● **Extrait**
Attention coup de coeur !!!
J'ai découvert
Guy Delisle tout récemment à travers ses
Chroniques de Jérusalem, primées au dernier festival d'Angoulême. Rappelons qu'il s'agit d'un roman graphique assez conséquent, dont j'ai fortement apprécié la lecture (n'ayons pas peur des mots, j'ai même été carrément emballée). Désireuse de poursuivre ce voyage entamé de la plus belle façon qui soit, je me suis alors mise en quête des autres créations de cet auteur, et suis tombée sur ce fameux
Pyongyang, que j'ai tout de suite eu envie d'acheter. Ma fascination actuelle pour les régimes dictatoriaux y est sans doute pour beaucoup. Je lis ainsi tout ce que je peux trouver sur l'Allemagne Nazie, qu'il s'agisse de romans, témoignages ou articles de magazines. Je m'intéresse aux mécanismes et aux outils qui permettent à un dictateur de s'assurer la fidélité et la ferveur de tout un peuple asservi, ainsi qu'aux conditions de survie et d'épanouissement de ce même peuple. C'est justement de cet asservissement qu'il est question dans
Pyongyang.
Depuis
Persepolis de
Marjane Satrapi, oeuvre brillante et passionnante que je ne me lasse pas de relire, je suis à la recherche d'autres pépites du même accabit, mêlant l'histoire et la découverte d'une culture étrangère à la chronique vivante et détaillée de la vie quotidienne dans un pays lointain. Pyongang est à cet égard particulièrement satisfaisant.
La Corée du Nord est le pays le plus fermé au monde, et par conséquent l'un des moins connus. Un OVNI à l'ère de la mondialisation ! Il est particulièrement difficile d'y entrer, encore plus difficile, pour ne pas dire impossible, d'infiltrer la population locale. Les étrangers, occidentaux en tête, bénéficient en effet d'un traitement très particulier. Surveillés, pilotés, ils ne sont jamais totalement libres de leurs mouvements, et ne voient que ce que l'on veut bien leur montrer (en général des bâtiments ou installations à la gloire du régime). C'est l'un des aspects les plus
marquants du témoignage de
Guy Delisle : accompagné en permanence de son "guide" et de son interprète, le dessinateur découvre avec amusement et sidération les us et coutumes de ce pays pas tout à fait comme les autres, sans jamais se mêler aux autochtones. L'absence flagrante de personnages nord-coréens dans le récit (en dehors du guide et de l'interprète sus cités) fait d'ailleurs froid dans le dos.

● **Données**
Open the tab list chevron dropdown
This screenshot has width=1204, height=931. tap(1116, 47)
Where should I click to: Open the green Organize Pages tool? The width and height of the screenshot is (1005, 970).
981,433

● **Consignes**
- 1) D'après la critique de Pyongyang, pourquoi la Corée du Nord compte-t-elle parmi les pays les moins connus ? Répondez en une à trois phrases.
- 2) Poursuivez la critique de Pyongyang à partir de sa dernière phrase.

● **Réponses**
- 1) La Corée du Nord est le pays le plus fermé au monde : il est très difficile d'y entrer et presque impossible de se mêler à la population. Les étrangers y sont surveillés et guidés en permanence, et ne voient que ce qu'on veut bien leur montrer.

- 2)
Entre culte de la personnalité et propagande, nous découvrons quelques caractéristiques de ce régime surréaliste, qui dépense des sommes mirobolantes pour construire le métro de
Pyongyang, véritable oeuvre d'art aux allures de cathédrale moderne, conçu pour servir d'abri anti-atomique en cas de nécessité, mais ne peut pourtant assurer la subsistance de ses ouailles. Les nord-coréens sont contraints d'afficher leur amour et leur fidélité envers la famille Kim, dans un pays en état de famine et de pénurie permanentes. La population est soumise à une discipline de fer, les "dissidents" risquent l'emprisonnement à vie dans des camps pour le moins spartiates. Tout cela est fort sympathique... On retiendra également l'hypocrisie des dirigeants, qui détournent l'aide alimentaire internationale à leur propre profit, maintenant ainsi le peuple dans un état de dépendance.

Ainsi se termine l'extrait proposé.